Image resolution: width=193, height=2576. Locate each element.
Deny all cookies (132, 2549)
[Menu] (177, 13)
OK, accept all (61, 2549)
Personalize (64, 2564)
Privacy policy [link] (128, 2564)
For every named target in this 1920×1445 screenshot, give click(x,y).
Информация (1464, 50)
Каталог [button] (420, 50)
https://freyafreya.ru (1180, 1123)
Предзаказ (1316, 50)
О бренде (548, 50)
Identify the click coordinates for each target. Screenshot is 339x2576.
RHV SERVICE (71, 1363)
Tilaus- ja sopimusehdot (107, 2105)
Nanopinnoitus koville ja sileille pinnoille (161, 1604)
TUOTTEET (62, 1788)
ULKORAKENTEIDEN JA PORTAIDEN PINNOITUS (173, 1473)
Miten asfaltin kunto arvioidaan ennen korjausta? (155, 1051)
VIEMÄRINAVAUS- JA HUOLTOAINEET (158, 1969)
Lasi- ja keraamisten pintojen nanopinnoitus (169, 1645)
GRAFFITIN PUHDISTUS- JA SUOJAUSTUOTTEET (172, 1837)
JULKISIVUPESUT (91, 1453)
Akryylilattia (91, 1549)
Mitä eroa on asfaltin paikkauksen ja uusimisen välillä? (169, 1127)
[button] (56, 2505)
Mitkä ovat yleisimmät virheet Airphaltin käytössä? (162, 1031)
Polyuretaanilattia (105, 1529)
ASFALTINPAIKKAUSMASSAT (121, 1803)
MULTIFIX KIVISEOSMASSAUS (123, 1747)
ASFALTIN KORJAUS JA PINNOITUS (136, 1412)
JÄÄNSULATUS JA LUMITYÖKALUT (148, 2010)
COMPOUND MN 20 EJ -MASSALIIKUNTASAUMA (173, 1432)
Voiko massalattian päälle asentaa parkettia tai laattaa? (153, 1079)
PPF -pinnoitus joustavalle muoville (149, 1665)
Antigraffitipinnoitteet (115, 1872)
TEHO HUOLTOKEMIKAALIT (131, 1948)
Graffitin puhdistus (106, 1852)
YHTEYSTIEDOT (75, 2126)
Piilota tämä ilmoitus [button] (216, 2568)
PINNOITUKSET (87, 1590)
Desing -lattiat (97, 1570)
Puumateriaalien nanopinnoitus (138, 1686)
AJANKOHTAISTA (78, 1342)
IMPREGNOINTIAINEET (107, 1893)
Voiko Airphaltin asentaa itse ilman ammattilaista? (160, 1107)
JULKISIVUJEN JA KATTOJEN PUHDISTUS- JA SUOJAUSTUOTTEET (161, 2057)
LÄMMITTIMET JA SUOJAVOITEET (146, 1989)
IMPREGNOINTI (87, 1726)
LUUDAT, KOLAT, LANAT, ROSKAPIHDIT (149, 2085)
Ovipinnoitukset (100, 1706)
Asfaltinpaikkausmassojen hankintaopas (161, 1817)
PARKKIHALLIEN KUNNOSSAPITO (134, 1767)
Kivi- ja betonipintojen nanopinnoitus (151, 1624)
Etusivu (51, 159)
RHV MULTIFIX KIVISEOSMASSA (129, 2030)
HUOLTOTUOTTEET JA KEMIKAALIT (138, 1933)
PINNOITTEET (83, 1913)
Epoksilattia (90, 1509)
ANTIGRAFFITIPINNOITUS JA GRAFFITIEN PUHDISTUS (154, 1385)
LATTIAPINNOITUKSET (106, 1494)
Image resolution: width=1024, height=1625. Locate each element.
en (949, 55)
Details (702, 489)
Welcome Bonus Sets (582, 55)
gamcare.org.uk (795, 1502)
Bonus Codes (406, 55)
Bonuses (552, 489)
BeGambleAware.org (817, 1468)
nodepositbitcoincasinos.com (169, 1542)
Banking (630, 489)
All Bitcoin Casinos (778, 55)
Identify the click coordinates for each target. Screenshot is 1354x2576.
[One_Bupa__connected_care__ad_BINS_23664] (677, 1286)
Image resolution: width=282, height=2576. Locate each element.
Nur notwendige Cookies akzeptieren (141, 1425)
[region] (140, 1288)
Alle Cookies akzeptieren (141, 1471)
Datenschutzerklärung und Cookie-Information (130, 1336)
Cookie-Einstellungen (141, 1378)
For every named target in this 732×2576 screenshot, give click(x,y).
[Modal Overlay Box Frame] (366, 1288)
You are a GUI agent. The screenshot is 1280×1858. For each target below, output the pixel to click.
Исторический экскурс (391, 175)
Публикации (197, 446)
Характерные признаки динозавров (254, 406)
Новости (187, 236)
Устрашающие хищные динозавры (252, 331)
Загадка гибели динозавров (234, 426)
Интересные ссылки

-=-=-=-=-

The lines from the one containing "nodepositbitcoincasinos.com (169, 1542)" through the final line of the listing above are all you should set down, exactly as written.

## EXERCISE OUTPUT:
nodepositbitcoincasinos.com (169, 1542)
Banking (630, 489)
All Bitcoin Casinos (778, 55)
Identify the click coordinates for each target. Screenshot is 1354x2576.
[One_Bupa__connected_care__ad_BINS_23664] (677, 1286)
Image resolution: width=282, height=2576. Locate each element.
Nur notwendige Cookies akzeptieren (141, 1425)
[region] (140, 1288)
Alle Cookies akzeptieren (141, 1471)
Datenschutzerklärung und Cookie-Information (130, 1336)
Cookie-Einstellungen (141, 1378)
For every named target in this 732×2576 screenshot, give click(x,y).
[Modal Overlay Box Frame] (366, 1288)
You are a GUI agent. The screenshot is 1280×1858. For each target below, output the pixel to click.
Исторический экскурс (391, 175)
Публикации (197, 446)
Характерные признаки динозавров (254, 406)
Новости (187, 236)
Устрашающие хищные динозавры (252, 331)
Загадка гибели динозавров (234, 426)
Интересные ссылки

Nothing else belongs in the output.